Je serais curieux de savoir, se dit Torquatus, si personne a jamais péri de cette façon. Ou bien n'est-ce qu'une allégorie, et alors que signifie-t-elle ? Quelqu'un pourrait-il être ainsi entraîné à la perte de son âme ? Et les pensées qui m'agitent seraient-elles un de ces cercles qui m'aurait déjà saisi, et...

«Fundi !» s'écria le muletier en indiquant du doigt une ville qui apparut à leurs yeux ; un instant après, les pieds de la mule résonnèrent sur les larges dalles de ses rues.

Torquatus regarda ses lettres, et garda celles qu'il devait laisser en cet endroit.

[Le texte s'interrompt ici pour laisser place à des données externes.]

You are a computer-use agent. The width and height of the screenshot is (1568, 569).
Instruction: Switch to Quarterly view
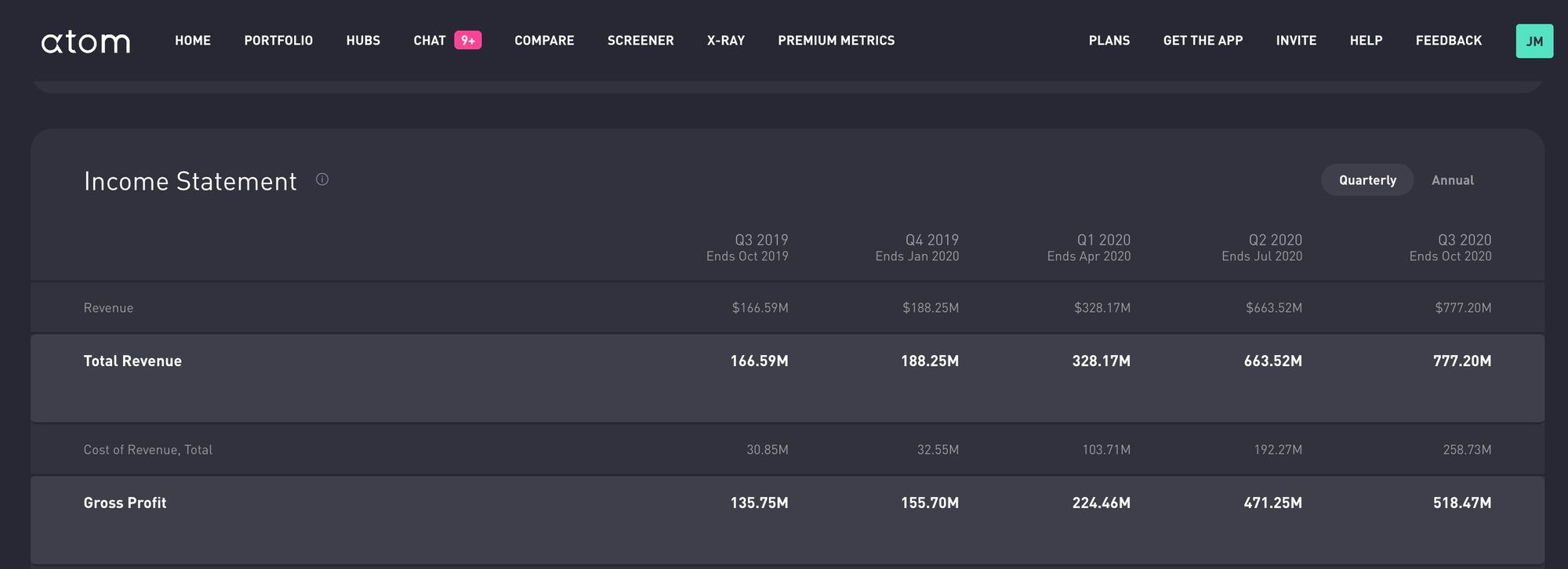coord(1367,180)
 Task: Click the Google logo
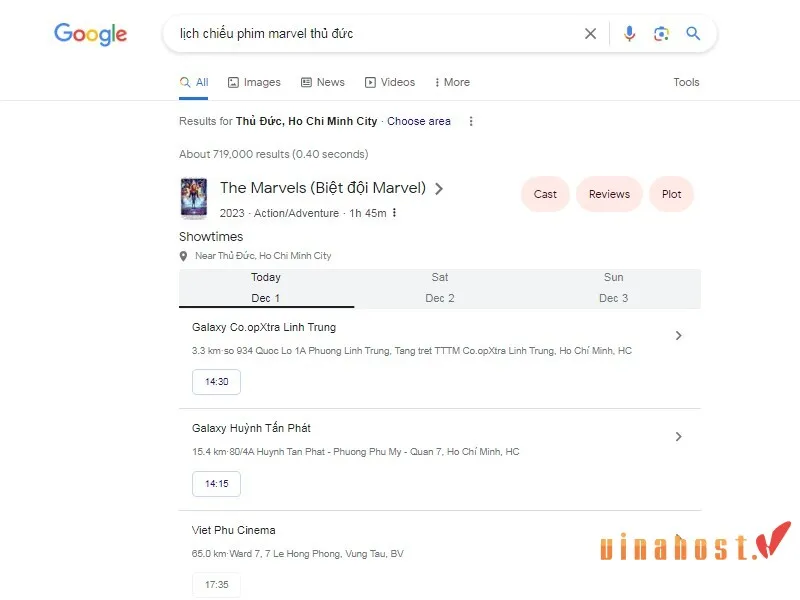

Il fut conduit dans une petite auberge de modeste apparence par son guide, qu'il paya généreusement ; ce qui n'empêcha pas ce dernier de se retirer en murmurant et en jurant qu'il était le plus avare des voyageurs. Il s'informa ensuite de la demeure du maître d'école Cassianus, le trouva et remit sa lettre. Torquatus fut reçu avec autant de bonté que dans sa propre famille. Son hôte lui offrit de partager son frugal repas, pendant lequel il lui raconta son histoire.

Né à Fundi, il avait établi à Rome, longtemps auparavant, l'école que nous connaissons déjà et avait eu des succès. Mais, craignant une persécution et se sachant découvert, il vendit son école et se retira dans sa ville natale, où les principaux habitants lui promirent leurs enfants après les vacances. Pour lui, un chrétien était un frère ; aussi parla-t-il librement de sa vie passée et de ses espérances dans l'avenir. Une étrange idée vint à l'esprit de Torquatus, qu'il pourrait un jour battre monnaie avec ces précieux détails.

Il était encore de bonne heure lorsque Torquatus prit congé, en disant qu'il avait affaire en ville, et sans permettre à son hôte de l'accompagner. Il alla donc s'acheter des vêtements plus convenables, et commander dans la meilleure hôtellerie deux chevaux avec un guide pour le suivre. Afin de remplir la commission de Fabiola, il était indispensable de voyager promptement, en changeant de chevaux à chaque relais, et de ne pas s'arrêter la nuit : ce qu'il fit jusqu'à son arrivée à Bovine, située auprès des montagnes d'Albe. Là il se reposa, changea ses vêtements de voyage, et chevaucha gaiement entre deux rangées de tombeaux, jusqu'à la porte de cette cité, qui cachait derrière ses remparts plus de bien et de mal que n'importe quelle province de l'empire.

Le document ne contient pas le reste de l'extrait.